In late 2011, the Illinois Supreme Court decided the Reliable Fire case, and upended long-standing case law surrounding the enforcement of restrictive covenants in Illinois. In particular, while the Court reaffirmed that restrictive covenants, including noncompete agreements, are enforceable, and that they must be reasonable, meaning that they must be tied to a legitimate business interest of the employer. However, the Court rejected that the legitimate business interest must be tied to a) confidential information, or b) near permanent customer relationships of the employer. Rather, the Court embraced a “totality of the circumstances” test. The language of the case makes clear that the limitations placed on an employee can be no greater than that which is necessary to protect the legitimate business interest of the employer.
The Reliable Fire case posed a lot of new questions. If a legitimate business interest could encompass more than confidential information or near permanent customer relationships of the employer, what kinds of employees would be subject to a non-compete, and how far would courts go to enforce those non-competes?
Saddler’s Row v.
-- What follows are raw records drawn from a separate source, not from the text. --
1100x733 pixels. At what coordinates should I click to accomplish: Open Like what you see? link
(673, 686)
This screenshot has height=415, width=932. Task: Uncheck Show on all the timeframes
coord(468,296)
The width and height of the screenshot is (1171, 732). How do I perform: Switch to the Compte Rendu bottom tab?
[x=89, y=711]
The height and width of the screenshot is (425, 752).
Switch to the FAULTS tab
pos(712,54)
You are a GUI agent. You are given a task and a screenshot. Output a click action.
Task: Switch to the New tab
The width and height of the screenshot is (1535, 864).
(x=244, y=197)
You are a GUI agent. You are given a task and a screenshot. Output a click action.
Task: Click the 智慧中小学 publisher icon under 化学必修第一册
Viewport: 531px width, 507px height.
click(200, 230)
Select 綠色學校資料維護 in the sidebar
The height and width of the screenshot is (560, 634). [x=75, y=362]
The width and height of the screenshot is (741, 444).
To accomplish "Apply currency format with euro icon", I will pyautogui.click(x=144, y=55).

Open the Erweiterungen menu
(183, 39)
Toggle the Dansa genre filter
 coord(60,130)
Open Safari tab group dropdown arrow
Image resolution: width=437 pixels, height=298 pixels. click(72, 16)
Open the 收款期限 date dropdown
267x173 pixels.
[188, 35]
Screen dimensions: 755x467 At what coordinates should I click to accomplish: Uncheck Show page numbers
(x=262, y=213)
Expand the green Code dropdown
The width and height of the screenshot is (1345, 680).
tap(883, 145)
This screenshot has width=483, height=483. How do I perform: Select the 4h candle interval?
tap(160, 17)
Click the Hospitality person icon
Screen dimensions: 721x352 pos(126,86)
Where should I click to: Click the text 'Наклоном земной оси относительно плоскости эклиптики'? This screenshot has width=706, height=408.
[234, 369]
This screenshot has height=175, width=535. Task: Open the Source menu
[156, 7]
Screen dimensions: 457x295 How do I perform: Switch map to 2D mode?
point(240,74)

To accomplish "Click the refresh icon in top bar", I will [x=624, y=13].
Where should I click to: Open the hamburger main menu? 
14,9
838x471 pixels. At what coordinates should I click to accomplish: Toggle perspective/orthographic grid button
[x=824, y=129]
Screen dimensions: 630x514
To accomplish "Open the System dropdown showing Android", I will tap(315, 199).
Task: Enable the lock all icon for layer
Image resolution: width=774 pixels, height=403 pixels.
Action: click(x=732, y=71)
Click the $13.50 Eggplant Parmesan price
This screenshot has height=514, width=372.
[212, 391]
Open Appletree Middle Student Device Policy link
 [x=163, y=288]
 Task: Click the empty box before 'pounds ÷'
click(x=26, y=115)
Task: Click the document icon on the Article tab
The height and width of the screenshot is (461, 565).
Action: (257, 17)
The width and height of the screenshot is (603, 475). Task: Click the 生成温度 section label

Dainton, helped to answer both of those questions. In particular, in this case, the 2nd District Appellate Court determined that a non-compete could be enforced against a Master Saddler to prevent him from working for a close by competitor based solely on his access to the customers of Saddler’s Row. This determination was made even though Mr. Dainton did not acquire his “Master Saddler” through Saddler’s Row or at their expense. Further, this decision was made was despite the trial court determining that the agreement was overreaching in claiming a 75 mile geographic radius from the employer. Saddler’s Row will undoubtedly be cited by many employers in the future seeking to enforce restrictive covenant’s against other professionals, much as the Total Health Physicians case is presently cited. It will also be cited as an example of an appellate court requiring a trial court to apply a “blue pencil” to modify an overbroad restrictive covenant.
Similarly, several cases illustrated that traditional defenses to non-competes are alive and well. For example, Fisher/Unitech v. Computer Aided Technology demonstrated that generalized knowledge and experience acquired through employment – even if it was acquired solely through contact with the employer – cannot comprise confidential information sufficient to enforce a non-compete.